Une mobilisation massive à Paris
Le 11 janvier 2026, plus de deux mille personnes se sont réunies à Paris pour exprimer leur soutien au mouvement de contestation en cours en Iran. Cet appel a été lancé par Reza Pahlavi, fils de l’ancien chah d’Iran, qui est une figure de l’opposition iranienne résidant aux États-Unis. Les manifestants ont scandé des slogans tels que « Non à la république islamiste terroriste », illustrant leur ferme opposition au régime actuel.
Un mélange de générations et de symboles
La marche a rassemblé des participants de tous âges, avec une notable présence de jeunes. Les manifestants ont déployé des drapeaux de l’ancien régime impérial iranien, ainsi que des drapeaux israéliens. Cependant, ils n’ont pas pu s’approcher de l’ambassade d’Iran à Paris en raison d’une interdiction émise par la préfecture de police. Parmi les cris, on pouvait entendre : « Fermez l’ambassade des mollahs, fabrique de terroristes ».
Un retour souhaité par Reza Pahlavi
Dans une récente déclaration sur Fox News, Reza Pahlavi a exprimé sa volonté de retourner en Iran, affirmant qu’il était prêt à « mener la transition pour que les citoyens puissent élire librement leurs dirigeants ». Ce désir de retour témoigne de son engagement envers la cause iranienne et de la nécessité de permettre aux Iraniens de choisir leur avenir librement.
La genèse du mouvement de contestation
Le mouvement de contestation a débuté à Téhéran le 28 décembre, d’abord parmi des commerçants mécontents des hausses des prix et de la dévaluation de la monnaie. Ce mécontentement s’est rapidement étendu à d’autres villes, avec des Iraniens qui réclament maintenant l’abolition de la République islamique instaurée en 1979. Ces revendications soulignent un profond désir de changement au sein de la société iranienne.

* [Tâche à réaliser]
D'après le texte à examiner, dans quelle ville le mouvement de contestation en Iran a-t-il commencé le 28 décembre ?

* [Données fournies]
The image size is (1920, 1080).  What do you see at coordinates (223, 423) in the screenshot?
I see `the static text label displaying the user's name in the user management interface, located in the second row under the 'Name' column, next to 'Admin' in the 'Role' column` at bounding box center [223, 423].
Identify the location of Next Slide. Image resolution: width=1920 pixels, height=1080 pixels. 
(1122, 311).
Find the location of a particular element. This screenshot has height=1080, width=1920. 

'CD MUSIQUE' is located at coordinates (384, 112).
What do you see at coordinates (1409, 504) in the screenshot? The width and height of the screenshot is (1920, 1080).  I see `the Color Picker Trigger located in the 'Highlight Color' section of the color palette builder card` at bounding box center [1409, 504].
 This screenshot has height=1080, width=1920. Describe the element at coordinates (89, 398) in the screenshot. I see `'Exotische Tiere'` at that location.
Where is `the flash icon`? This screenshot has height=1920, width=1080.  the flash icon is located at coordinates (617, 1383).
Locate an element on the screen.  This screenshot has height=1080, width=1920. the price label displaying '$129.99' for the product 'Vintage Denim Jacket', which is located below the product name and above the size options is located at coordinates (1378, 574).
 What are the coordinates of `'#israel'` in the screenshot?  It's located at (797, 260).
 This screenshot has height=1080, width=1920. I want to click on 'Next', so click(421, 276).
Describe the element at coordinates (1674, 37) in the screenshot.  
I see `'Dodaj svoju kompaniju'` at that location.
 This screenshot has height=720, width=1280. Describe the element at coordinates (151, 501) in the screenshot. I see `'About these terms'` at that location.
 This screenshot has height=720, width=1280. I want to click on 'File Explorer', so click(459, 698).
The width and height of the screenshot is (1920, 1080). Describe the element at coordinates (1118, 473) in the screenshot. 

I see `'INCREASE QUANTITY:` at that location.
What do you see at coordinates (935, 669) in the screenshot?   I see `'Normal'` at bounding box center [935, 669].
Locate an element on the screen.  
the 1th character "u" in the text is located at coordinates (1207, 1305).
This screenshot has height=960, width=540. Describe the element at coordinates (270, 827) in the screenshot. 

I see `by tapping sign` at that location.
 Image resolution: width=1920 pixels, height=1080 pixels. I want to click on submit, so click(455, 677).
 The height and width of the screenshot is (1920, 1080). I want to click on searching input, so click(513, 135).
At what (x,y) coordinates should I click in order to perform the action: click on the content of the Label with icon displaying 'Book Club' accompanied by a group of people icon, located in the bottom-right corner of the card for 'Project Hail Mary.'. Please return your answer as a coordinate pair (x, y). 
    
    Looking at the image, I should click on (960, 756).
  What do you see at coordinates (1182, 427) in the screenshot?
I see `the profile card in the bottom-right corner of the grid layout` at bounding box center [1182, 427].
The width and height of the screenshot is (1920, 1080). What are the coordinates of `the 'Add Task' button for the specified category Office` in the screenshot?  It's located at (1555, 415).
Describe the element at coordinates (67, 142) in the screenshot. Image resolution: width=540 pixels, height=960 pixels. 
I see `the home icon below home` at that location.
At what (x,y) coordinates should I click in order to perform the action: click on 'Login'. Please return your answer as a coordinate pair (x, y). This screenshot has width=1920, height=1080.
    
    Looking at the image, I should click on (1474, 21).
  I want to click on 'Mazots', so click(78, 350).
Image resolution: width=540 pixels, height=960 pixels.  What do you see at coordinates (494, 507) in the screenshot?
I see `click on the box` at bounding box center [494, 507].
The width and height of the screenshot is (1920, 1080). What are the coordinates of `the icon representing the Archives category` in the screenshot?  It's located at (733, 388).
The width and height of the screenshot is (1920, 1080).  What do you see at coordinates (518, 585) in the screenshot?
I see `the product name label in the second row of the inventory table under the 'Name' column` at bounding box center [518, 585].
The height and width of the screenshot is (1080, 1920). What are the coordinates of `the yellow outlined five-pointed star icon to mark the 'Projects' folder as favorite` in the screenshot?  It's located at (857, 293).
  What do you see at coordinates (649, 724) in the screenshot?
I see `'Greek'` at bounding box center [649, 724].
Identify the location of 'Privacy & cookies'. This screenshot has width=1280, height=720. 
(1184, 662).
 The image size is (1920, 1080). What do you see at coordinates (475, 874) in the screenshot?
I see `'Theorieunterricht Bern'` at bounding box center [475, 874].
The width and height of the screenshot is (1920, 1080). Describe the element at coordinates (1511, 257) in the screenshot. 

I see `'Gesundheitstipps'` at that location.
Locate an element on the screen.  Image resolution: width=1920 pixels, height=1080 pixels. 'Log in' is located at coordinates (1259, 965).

* [Résultat de la tâche]
À Téhéran.